The Rights of a Child to Safety

[27]        There has been some discussion in this case about “parents’ rights” and “father’s rights”. The focus of parents of small children should be less about their rights and more about their responsibilities. It is the child’s rights that everyone should be concerned about. One of the most important of these is the child’s right to be safe, secure and protected from violence. This is made clear in a number of places in legislation. Section 37 of the Family Law Act requires that any order made by a court concerning guardianship, parenting arrangements or contact with a child must consider the best interests of the child who is the subject of that order. The importance of the child’s safety is made clear in subsection (3) which states:

(3)  An agreement or order is not in the best interests of a child unless it protects, to the greatest extent possible, the child's physical, psychological and emotional safety, security and well-being.
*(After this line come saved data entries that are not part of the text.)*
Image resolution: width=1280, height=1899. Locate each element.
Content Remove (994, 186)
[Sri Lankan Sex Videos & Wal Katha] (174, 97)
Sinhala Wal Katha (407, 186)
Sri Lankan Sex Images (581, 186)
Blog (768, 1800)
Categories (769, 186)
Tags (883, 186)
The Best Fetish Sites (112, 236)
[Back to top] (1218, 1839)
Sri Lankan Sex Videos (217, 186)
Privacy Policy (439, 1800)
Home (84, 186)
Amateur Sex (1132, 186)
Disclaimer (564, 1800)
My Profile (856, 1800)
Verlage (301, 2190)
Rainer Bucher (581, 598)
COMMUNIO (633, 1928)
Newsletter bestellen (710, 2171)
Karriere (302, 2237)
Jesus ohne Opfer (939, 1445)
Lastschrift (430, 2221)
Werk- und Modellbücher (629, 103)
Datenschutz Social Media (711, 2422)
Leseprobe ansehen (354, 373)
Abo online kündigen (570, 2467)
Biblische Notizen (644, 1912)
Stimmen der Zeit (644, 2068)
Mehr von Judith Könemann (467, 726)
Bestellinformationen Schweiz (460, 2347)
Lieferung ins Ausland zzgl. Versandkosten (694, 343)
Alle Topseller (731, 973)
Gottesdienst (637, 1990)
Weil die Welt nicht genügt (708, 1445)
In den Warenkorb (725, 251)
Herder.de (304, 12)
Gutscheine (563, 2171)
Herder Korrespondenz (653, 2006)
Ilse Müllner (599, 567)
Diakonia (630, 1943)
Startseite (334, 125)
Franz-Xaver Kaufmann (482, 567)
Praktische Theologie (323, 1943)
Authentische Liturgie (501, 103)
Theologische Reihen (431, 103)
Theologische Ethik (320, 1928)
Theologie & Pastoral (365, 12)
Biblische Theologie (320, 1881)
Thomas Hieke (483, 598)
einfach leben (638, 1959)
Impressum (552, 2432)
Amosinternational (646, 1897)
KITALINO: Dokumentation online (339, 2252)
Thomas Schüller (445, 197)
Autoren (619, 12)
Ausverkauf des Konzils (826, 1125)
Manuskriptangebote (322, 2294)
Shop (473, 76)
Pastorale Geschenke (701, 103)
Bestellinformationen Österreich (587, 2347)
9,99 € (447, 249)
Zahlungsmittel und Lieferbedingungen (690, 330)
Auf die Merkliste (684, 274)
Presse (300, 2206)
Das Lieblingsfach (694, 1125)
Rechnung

[28]        Subsection (2) sets out what a court must consider in determining what is in the best interests of a child. This includes the following:

(a)         the child's health and emotional well-being;

(b)         the child's views, unless it would be inappropriate to consider them;

(c)         the nature and strength of the relationships between the child and significant persons in the child's life;

(d)         the history of the child's care;

(e)         the child's need for stability, given the child's age and stage of development;

(f)            the ability of each person who is a guardian or seeks guardianship of the child, or who has or seeks parental responsibilities, parenting time or contact with the child, to exercise his or her responsibilities;

(g)         the impact of any family violence on the child's safety, security or well-being, whether the family violence is directed toward the child or another family member;

(h)         whether the actions of a person responsible for family violence indicate that the person may be impaired in his or her ability to care for the child and meet the child's needs;

(i)            the appropriateness of an arrangement that would require the child's guardians to cooperate on issues affecting the child, including whether requiring cooperation would increase any risks to the safety, security or well-being of the child or other family members;

(j)            any civil or criminal proceeding relevant to the child's safety, security or well-being.

[29]        Child protection concerns are also addressed in section 13(1) of the Child Family and Community Service Act, which sets out when a child is in need of protection. At the top of the list is “(a) if the child has been, or is likely to be, physically harmed by the child's parent”. Under section 14, a person who has reason to believe that a child needs protection is under a duty to report those concerns to the Ministry of Children and Families.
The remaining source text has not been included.